The Taliban are no longer terror insurgents fighting against American forces that had once freed Afghanistan from the Taliban. As the result of an ill-prepared withdrawal that went horribly wrong, the Taliban now holds a large stock of weapons and equipment left behind.

The parade was part of a graduation for 250 newly trained Taliban soldiers, said defense ministry spokesman Enayatullah Khwarazmi. CNN reports, “The exercise involved dozens of US-made M117 armored security vehicles driving slowly up and down a major Kabul road with MI-17 helicopters patrolling overhead. Many soldiers carried American-made M4 assault rifles.”

Tragically, much of the weaponry taunted in the parade by Taliban forces were supplied by the United States to the American-backed government in Kabul during the past two decades.
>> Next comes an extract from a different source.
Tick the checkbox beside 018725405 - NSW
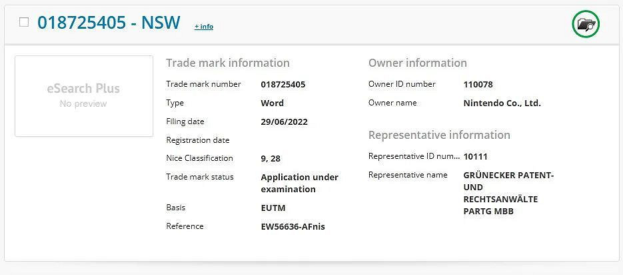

The equipment was to aid an Afghan national force and make it capable of fighting the Taliban.

As forces fled Afghanistan, some of the military equipment provided by western forces was flown into Central Asian Countries in an attempt to avoid it landing in the hands of the Taliban. It remains unclear exactly how much of what did end up in Taliban control is still operational.

American troops destroyed over 70 aircraft and dozens of armored vehicles, as well as disabled air defenses before flying out of Kabul during the frenetic evacuation. CNN reports “Taliban officials have said that pilots, mechanics and other specialists from the former Afghan National Army would be integrated into a new force, which has also started wearing conventional military uniforms in place of the traditional Afghan clothing normally worn by their fighters.”